ACTION ITEM >> From the line below that contains "The height and width of the screenshot is (927, 1288)." to the line that contains "You are a computer-use agent. This", repeat every line exactly, both ends included, and nothing else.

THE RECORDS >>
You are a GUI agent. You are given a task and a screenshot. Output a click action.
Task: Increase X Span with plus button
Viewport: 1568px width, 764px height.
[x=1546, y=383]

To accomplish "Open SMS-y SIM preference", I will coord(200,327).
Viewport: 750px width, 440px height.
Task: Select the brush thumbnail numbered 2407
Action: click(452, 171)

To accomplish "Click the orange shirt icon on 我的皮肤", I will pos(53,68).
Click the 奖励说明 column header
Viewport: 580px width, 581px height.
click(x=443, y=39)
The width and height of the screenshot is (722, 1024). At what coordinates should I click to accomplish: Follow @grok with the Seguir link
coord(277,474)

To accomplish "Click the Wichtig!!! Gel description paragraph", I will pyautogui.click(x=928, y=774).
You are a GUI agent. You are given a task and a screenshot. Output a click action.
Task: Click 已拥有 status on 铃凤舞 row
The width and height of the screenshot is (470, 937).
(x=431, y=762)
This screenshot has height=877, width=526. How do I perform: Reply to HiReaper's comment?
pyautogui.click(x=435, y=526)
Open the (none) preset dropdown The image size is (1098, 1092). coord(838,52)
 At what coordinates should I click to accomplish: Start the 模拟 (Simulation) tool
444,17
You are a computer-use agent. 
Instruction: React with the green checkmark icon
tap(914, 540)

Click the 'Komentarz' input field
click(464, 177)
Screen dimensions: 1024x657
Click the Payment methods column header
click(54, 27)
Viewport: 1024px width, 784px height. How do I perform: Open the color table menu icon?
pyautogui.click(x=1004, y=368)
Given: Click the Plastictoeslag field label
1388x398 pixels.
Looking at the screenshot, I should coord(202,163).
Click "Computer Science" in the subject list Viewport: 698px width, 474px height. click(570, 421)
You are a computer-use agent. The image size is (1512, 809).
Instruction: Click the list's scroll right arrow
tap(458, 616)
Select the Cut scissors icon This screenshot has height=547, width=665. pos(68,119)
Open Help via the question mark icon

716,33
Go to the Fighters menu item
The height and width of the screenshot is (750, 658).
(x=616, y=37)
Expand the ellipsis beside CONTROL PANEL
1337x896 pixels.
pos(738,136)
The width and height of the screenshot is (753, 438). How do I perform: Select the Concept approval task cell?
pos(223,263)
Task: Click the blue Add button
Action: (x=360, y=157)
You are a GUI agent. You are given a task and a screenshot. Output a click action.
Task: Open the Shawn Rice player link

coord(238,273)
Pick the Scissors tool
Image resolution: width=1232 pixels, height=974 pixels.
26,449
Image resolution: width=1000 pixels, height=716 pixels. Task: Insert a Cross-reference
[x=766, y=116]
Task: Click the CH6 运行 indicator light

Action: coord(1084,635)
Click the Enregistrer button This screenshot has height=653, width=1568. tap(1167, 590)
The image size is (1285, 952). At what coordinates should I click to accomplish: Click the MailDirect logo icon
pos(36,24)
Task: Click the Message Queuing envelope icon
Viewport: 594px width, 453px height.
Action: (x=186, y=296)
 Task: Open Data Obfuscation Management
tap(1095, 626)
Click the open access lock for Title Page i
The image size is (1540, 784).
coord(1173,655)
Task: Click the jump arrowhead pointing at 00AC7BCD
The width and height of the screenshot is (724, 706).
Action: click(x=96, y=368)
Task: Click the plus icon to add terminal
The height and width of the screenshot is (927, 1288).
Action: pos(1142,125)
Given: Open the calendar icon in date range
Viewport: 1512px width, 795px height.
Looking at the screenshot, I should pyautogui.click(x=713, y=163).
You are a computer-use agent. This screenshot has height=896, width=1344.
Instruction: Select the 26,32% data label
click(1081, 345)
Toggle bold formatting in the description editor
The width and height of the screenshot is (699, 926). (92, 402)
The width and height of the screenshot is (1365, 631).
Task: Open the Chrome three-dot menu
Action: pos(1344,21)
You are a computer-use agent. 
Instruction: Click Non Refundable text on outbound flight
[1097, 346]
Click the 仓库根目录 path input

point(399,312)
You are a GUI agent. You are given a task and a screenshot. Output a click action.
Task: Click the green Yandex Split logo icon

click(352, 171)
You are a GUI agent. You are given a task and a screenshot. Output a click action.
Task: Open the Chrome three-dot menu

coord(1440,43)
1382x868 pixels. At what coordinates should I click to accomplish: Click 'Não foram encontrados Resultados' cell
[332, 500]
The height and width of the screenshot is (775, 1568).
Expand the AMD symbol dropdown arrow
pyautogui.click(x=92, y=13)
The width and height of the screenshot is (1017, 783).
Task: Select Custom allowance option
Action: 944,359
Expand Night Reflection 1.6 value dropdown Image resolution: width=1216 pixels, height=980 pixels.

REPLY TO THE EXERCISE >>
The height and width of the screenshot is (927, 1288).
Action: pos(1142,125)
Given: Open the calendar icon in date range
Viewport: 1512px width, 795px height.
Looking at the screenshot, I should pyautogui.click(x=713, y=163).
You are a computer-use agent. This screenshot has height=896, width=1344.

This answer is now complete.